Set of sequences which converge to zero is a closed subspace of $l^\infty$

Question

Prove that:

$$c_0 = \{\{a_n\}_1^\infty:lim_{n\to\infty}a_n = 0\}$$

Is a closed subspace of $l^\infty$.

Answer 1

Hint:

Let $(u_n)$ be a sequence of elements of $c_0$ such that $u_n \to u$ in $\ell^{\infty}$.

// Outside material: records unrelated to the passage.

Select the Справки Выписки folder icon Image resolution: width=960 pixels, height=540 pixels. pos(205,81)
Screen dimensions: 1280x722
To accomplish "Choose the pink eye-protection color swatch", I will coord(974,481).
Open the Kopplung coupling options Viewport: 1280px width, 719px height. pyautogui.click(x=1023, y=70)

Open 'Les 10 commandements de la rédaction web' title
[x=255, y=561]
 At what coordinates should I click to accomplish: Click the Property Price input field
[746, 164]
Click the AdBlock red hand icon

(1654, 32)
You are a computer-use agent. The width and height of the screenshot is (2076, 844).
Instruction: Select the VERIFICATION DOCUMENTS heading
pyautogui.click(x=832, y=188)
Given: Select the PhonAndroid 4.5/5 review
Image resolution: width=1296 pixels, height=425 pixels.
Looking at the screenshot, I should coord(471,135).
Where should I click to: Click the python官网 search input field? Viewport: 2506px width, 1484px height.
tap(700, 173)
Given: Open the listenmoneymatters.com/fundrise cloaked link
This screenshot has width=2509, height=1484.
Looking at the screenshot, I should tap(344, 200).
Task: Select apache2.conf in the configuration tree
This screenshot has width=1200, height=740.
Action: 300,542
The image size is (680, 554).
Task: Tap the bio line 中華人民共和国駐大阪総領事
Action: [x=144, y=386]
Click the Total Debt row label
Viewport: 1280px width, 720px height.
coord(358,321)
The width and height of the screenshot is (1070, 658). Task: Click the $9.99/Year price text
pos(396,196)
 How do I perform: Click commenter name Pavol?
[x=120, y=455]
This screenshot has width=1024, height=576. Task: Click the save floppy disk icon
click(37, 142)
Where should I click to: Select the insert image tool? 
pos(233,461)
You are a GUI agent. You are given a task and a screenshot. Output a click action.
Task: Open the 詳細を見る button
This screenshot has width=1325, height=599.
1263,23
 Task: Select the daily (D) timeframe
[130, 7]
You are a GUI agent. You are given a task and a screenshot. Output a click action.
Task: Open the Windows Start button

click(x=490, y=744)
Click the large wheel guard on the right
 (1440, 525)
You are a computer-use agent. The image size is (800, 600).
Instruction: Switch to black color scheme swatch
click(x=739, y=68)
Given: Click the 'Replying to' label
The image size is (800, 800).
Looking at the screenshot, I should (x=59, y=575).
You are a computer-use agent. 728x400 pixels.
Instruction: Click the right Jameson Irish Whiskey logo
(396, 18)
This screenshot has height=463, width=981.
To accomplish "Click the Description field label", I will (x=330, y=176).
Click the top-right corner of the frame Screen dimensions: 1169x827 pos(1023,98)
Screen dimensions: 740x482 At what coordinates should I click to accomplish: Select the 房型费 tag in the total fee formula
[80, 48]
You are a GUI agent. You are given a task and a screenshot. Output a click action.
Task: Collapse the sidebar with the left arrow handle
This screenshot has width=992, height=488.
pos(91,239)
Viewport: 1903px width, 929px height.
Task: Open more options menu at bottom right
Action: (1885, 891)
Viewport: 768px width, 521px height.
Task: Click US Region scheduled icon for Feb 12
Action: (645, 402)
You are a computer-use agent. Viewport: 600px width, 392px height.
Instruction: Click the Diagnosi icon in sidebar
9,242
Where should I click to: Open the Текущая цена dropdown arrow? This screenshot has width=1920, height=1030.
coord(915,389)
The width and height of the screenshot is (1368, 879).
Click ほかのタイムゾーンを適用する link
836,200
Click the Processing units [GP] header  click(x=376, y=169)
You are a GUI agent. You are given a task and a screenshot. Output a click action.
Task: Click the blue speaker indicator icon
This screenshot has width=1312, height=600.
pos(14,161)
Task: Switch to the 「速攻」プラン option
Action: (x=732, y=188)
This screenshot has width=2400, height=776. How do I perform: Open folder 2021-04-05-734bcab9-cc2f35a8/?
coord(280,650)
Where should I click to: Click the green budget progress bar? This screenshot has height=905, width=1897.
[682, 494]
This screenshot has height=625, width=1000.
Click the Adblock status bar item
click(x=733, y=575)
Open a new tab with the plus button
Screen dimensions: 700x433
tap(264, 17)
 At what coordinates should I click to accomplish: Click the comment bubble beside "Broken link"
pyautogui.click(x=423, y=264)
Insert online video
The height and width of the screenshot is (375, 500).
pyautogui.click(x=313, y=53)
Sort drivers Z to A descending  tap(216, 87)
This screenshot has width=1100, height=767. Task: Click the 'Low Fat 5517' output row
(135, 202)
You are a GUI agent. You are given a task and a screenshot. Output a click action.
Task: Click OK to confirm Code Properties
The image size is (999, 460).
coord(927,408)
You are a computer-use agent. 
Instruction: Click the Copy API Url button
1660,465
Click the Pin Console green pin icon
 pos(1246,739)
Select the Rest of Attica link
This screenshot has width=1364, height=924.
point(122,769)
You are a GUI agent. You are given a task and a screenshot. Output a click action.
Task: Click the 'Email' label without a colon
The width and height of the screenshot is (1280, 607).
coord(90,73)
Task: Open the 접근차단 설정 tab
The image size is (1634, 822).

Let $\varepsilon > 0$, then : $$\exists N \in \mathbb N, n \geq N \Rightarrow \|u_n-u\|_{\infty} < \varepsilon $$

In particular : $ \|u_N-u\|_{\infty} < \varepsilon/2 $

Since $u_N \in c_0$ we have:

$$\exists N_1 \in \Bbb N, \forall p \geq N_1 \quad|u_{N,p}| < \varepsilon / 2 $$

Let $N_2=\max(N,N_1)$, then

$$\forall p \geq N_2, |u_p| \leq |u_p-u_{N,p}| + |u_{N,p}| < \varepsilon /2 + \varepsilon /2 = \varepsilon $$

That shows that for all sequence $(u_n)$ of elements of $c_0$ if $u_n \to u \in \ell^{\infty}$ then $u \in c_0$. that means : $c_0$ is colsed set of $\ell^{\infty}$

Answer 2

Note that the space $c_0 \subset c \subset \ell_{\infty}$ is a, not dense, hyperplane (kernel) of the operator $T \colon c \to \mathbb{R}$ $$T(x) = \lim\limits_{n \to \infty} x_n$$

Answer 3

You can show that its complement is open.

Let $X = (c_o)^c = \{\{a_n\}_1^\infty: \{a_n\}_1^\infty \ \text{does not converge to 0}\}$.

That means that if $x \in X$ then there exists $\epsilon > 0$ such that for all $N \in \mathbb{N}$ there exists $n > N$ such that $|x_n - 0| = |x_n| > \epsilon$.

Now we'll find an $\epsilon$-neighborhood about x contained entirely within $X$. This will show that $X$ is open and that therefore $c_0$ is closed.

Let's take $B = \{y \in \ell^\infty : \|y - x\|_\infty = \sup_{i \in \mathbb{N}} |x_i - y_i|< \epsilon/2 \}$.

We know that for every $N \in \mathbb{N}$ there is some $n > N$ with $|x_n| > \epsilon$.

For any such $n$ we have

$|x_n| = |x_n - y_n + y_n| \leq |x_n - y_n| + |y_n|$, or

$|x_n| - |x_n - y_n| \leq |y_n|$. But the left hand side is at least $\epsilon - \epsilon/2 = \epsilon/2$, so $y$ can not converge to $0$.